2.  Priorities for improving services

  1.  Funding for the establishment of eight dedicated Supra-Regional Allergy Centres, led by Allergists is urgently required as detailed in "Allergy: the unmet need".

  2.  This should be accompanied by new centrally funded Specialist Registrar posts in Allergy to enable to the long-term development of Specialist Allergists with CCST's in Allergy.

  3.  In the interim, improved Allergy services cannot depend on increased provision of Allergists, as there are so few available. Immunologist are also in short supply but are already in a national network and there are a larger number of Immunology trainees in training with approximately 21 currently due to obtain CCSTs by 2008 (although not all will take up UK NHS service posts and most will extend training by two to three years to acquire a higher degree such as MD or PhD). Despite this, additional central funding of extra Immunology trainees will also be necessary if they are to fulfil a role in the additional development of Allergy services outside of the Specialist Regional Allergy units.

  4.  In view of the similarities in the physical and organizational needs of both Immunology and Allergy out-patient and day case services, the inquiry should give consideration to whether it would be most efficient to develop Teaching Hospital-based Regional Allergy and Immunology services in parallel, initially developed utilizing the existing available infrastructure. This would promote a win-win situation whereby patients have short- to medium-term improved access to specialist Allergy services, and enable the basic framework for improved Allergy services to be developed prior to the availability of significant numbers of Allergy trainees. As SpRs in Allergy become available for Consultant appointment they will then have the choice of joining an existing service with a view to professionally directing and developing an expanded range of Regional Specialist Services across the country or join one of the smaller number of Supra-specialist Regional Allergy centres, to improve the training capacity and the academic base of Allergy practice in the UK. This suggested arrangement would potentially provide excellent clinical governance and the best opportunity to provide increasing education and support for Allergy care and education in primary care, reaching the widest number of people in the shortest time in the most efficient and cost-effective manner.

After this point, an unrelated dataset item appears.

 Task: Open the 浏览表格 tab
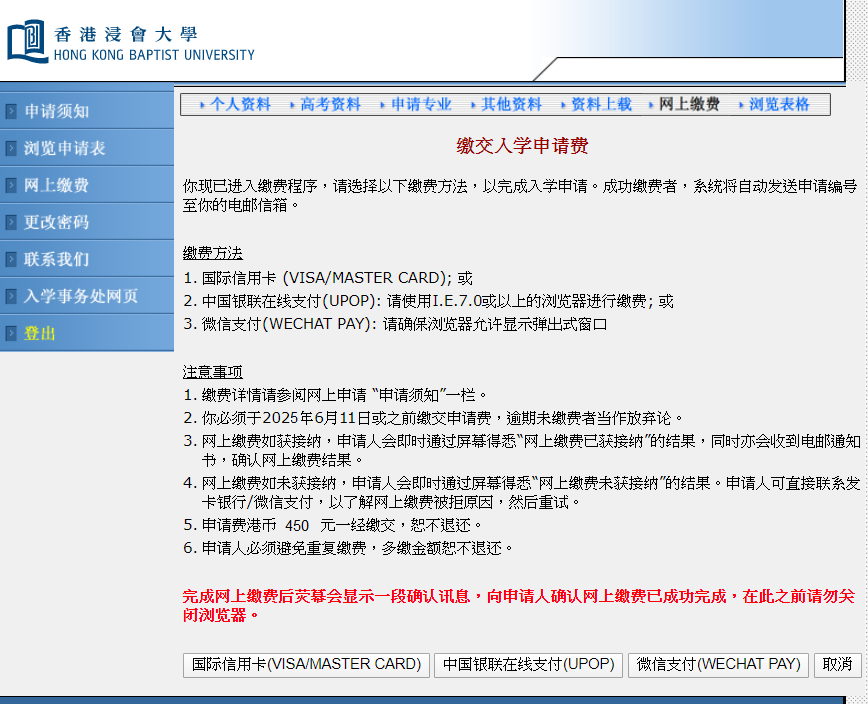779,104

  5.  The government should urgently consider adding Allergy and Immunology to the list of specialties for which GP's with specialist interest (GpwSI) can be developed.

  6.  The government should consider the funding of Nurse Specialist's or Nurse Consultants in Allergy or combined Immunology and Allergy utilising the models detailed above.

3.  Governance and regulation of independence sector provided and links between the NHS and the independent sector

  NECIAG has no data or proposals to make on this area.

C.  CONCLUSION

  The NECIAG and SWIAG survey of Allergy services and workload should be available prior to our joint meeting in October 2004 in Birmingham.

  NECIAG will be happy to submit this data to the health committee inquiry on request. I have little doubt that it will provide further clear evidence of the growing need for Allergy services, the current inadequate provision of Allergy services in England (and Scotland, Wales and Northern Ireland), service models that currently exist and the need to rationalise the way in which specialist services are delivered both in the medium and long term, to make the most effective use of a limited Consultant Workforce, while investing for the future.

  I would be happy to relate this evidence to the inquiry in person, if required.

  Whatever the final recommendations of the inquiry, in view of the existing acute lack of appropriately qualified Consultant Allergists or Immunologists which cannot be rectified in the short term, it is clear that access to improved Allergy will not be possible on a meaningful timescale without the creation of Regional Allergy Centres, staffed by Allergists and without also developing the existing infra-structure of Allergy services which are currently inequitably distributed.